Write out the lines again, starting with the first line and going on through the line with "Action: pyautogui.click(x=504, y=349)". Leave the pictures out of your answer.

========================================

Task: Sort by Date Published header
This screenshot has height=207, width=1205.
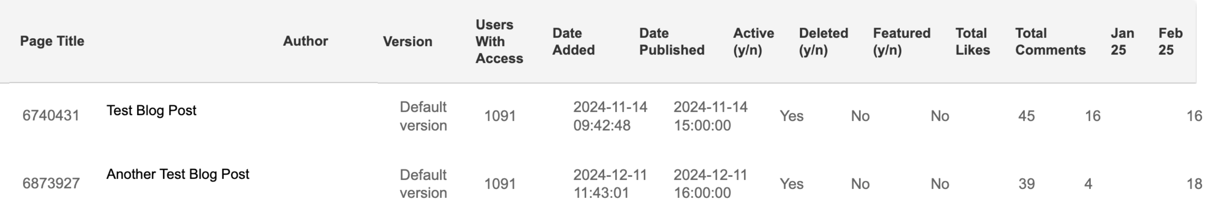Action: pos(672,42)
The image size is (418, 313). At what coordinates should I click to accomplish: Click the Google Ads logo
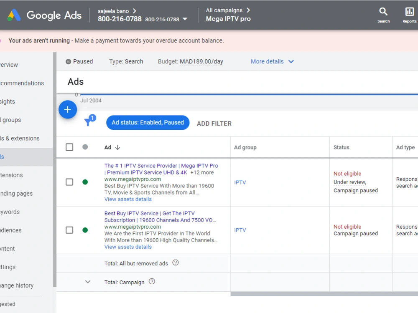(x=44, y=15)
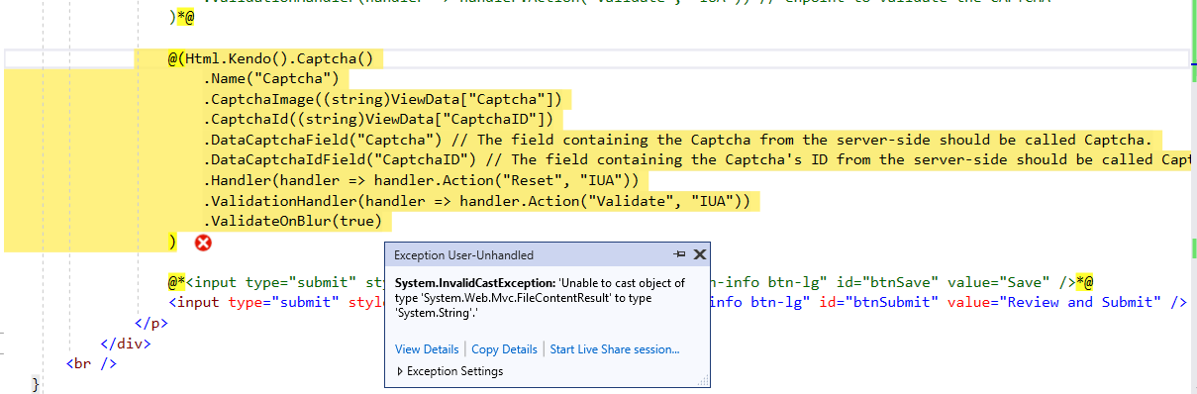
Task: Click the Copy Details link
Action: pyautogui.click(x=504, y=349)
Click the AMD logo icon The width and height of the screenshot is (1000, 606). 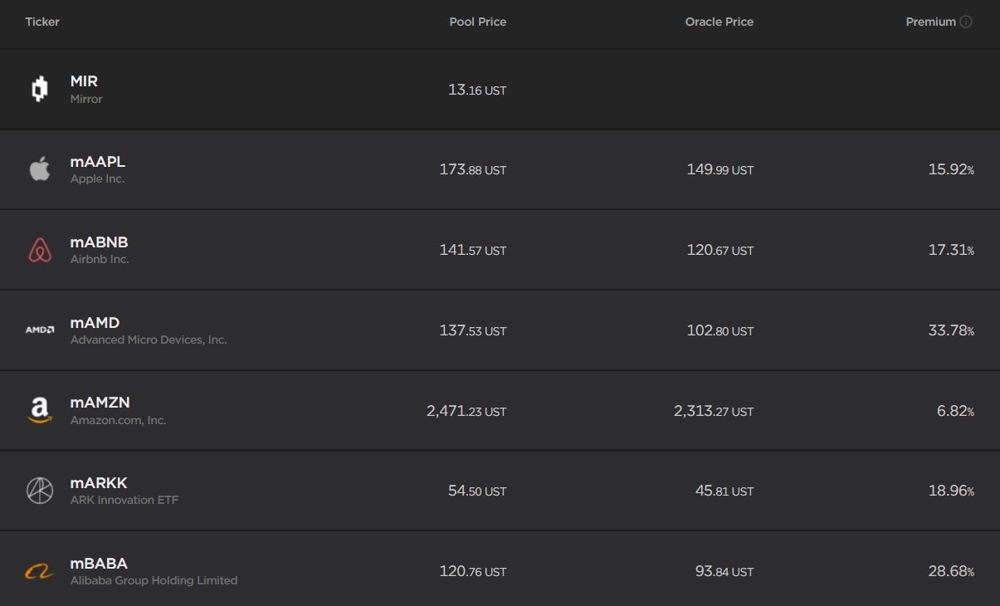point(39,330)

========================================

(Exercise solution):
Task: Sort by Date Published header
This screenshot has height=207, width=1205.
Action: pos(672,42)
The image size is (418, 313). At what coordinates should I click to accomplish: Click the Google Ads logo
(x=44, y=15)
Task: Click the Copy Details link
Action: pyautogui.click(x=504, y=349)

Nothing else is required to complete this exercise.